* [Work instruction]
Here is a block of records. Copy every line in it that includes "Given".

________________________

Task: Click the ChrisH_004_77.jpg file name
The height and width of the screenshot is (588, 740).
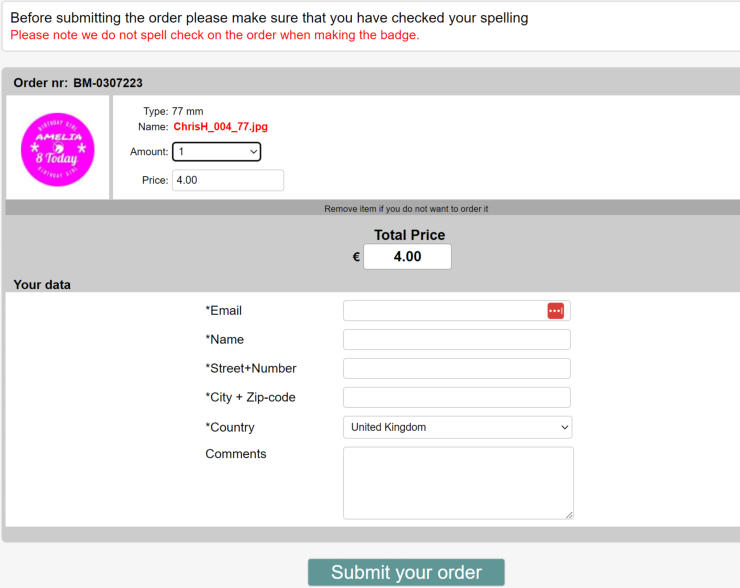Action: pyautogui.click(x=220, y=126)
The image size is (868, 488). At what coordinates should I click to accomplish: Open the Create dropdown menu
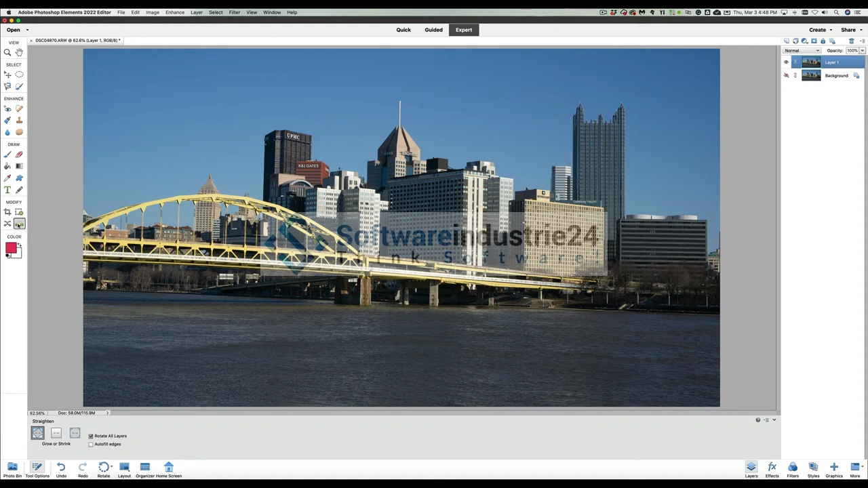tap(820, 30)
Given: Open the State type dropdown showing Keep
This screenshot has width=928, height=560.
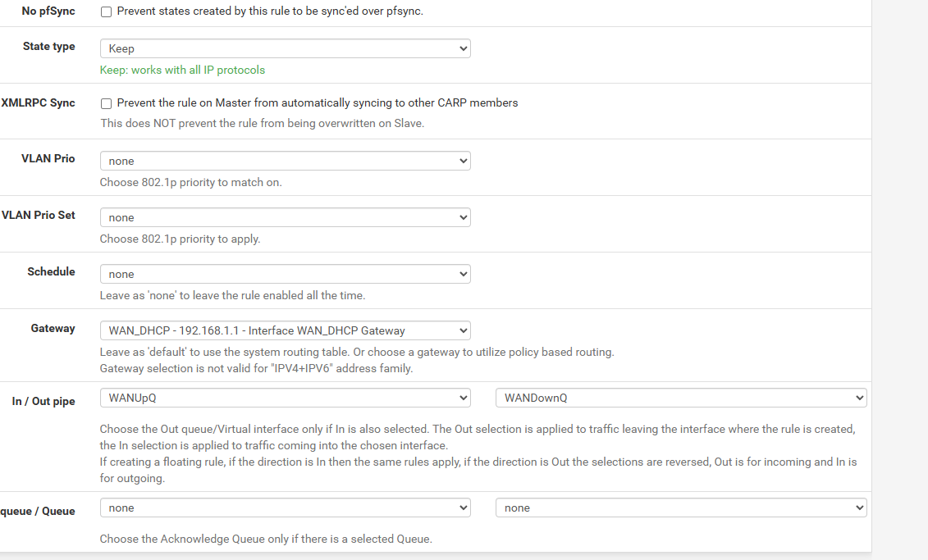Looking at the screenshot, I should (x=285, y=48).
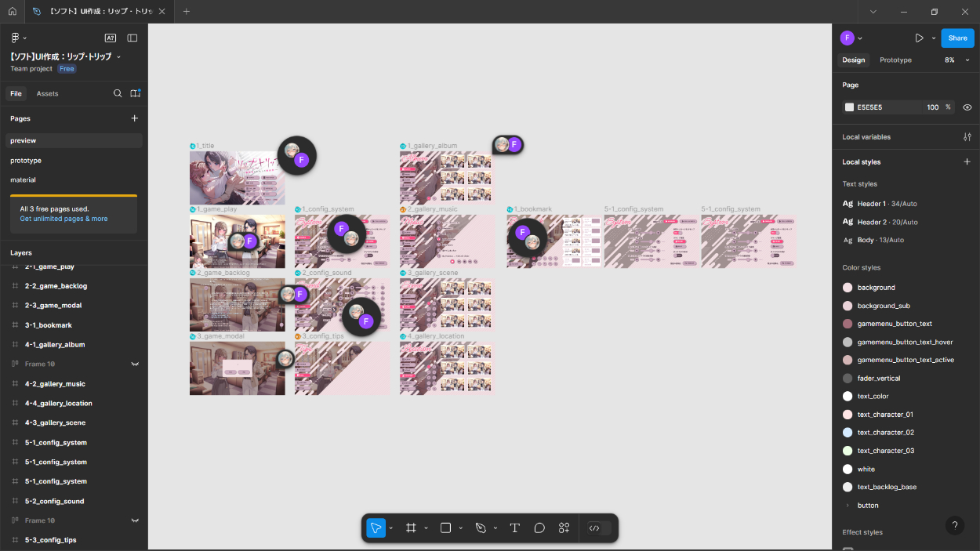This screenshot has height=551, width=980.
Task: Show the hidden Frame 10 layer
Action: pyautogui.click(x=135, y=364)
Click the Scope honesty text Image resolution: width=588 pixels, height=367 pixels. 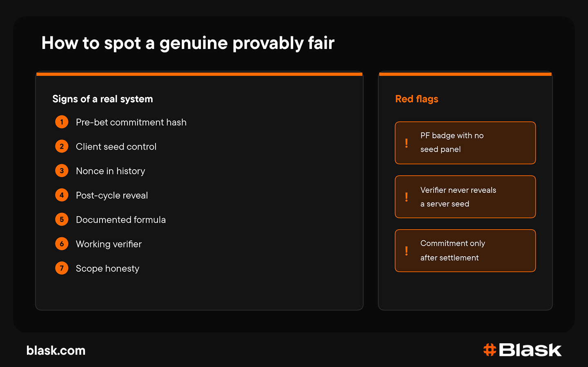pyautogui.click(x=107, y=269)
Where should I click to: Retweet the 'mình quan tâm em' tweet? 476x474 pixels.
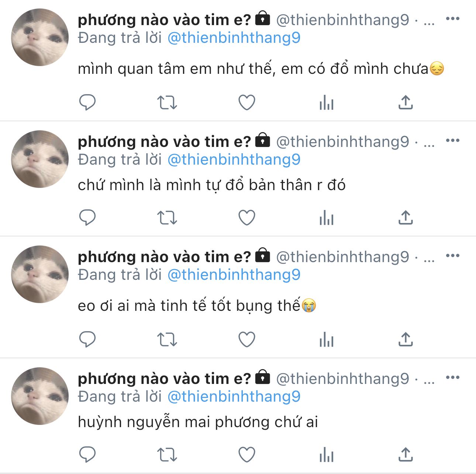point(167,102)
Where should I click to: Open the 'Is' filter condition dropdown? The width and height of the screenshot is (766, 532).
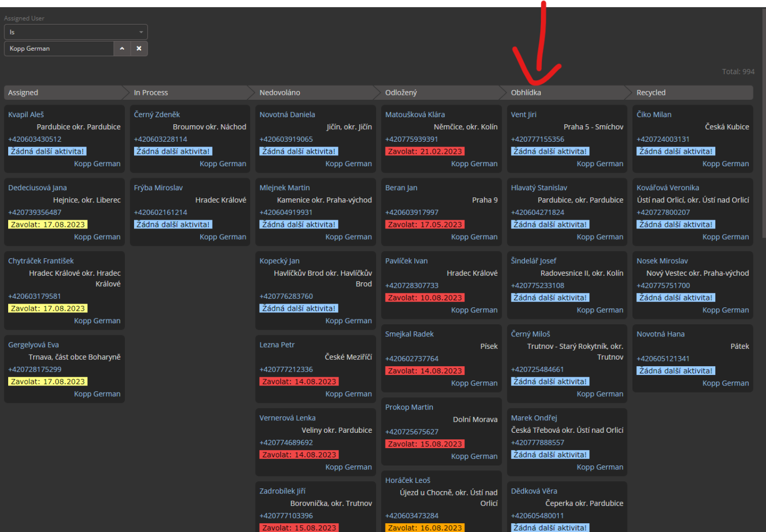pyautogui.click(x=76, y=32)
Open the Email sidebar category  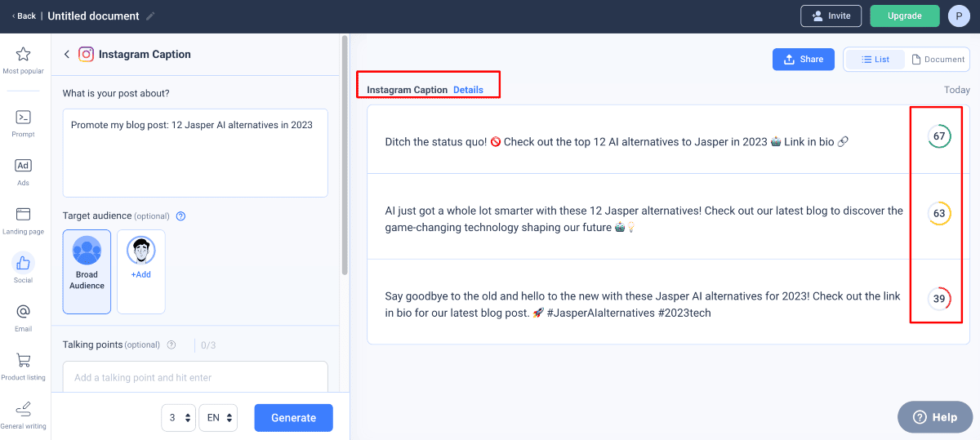tap(23, 313)
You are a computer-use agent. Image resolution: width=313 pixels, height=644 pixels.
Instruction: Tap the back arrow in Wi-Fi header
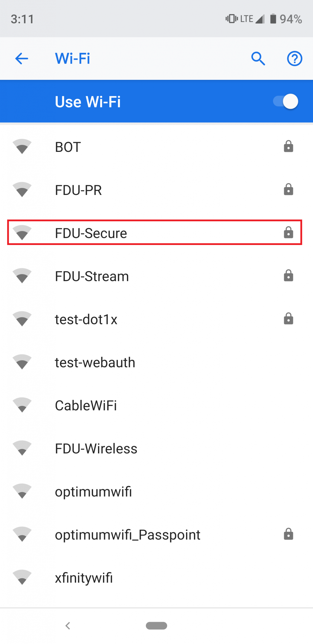(22, 58)
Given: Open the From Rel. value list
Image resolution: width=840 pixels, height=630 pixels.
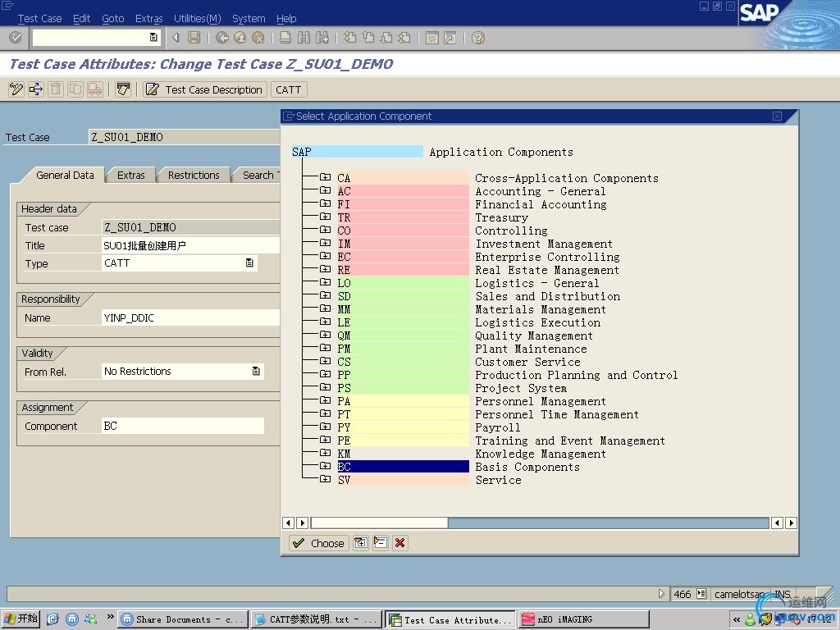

________________________

* [Output]
Given: Open the State type dropdown showing Keep
Given: Open the From Rel. value list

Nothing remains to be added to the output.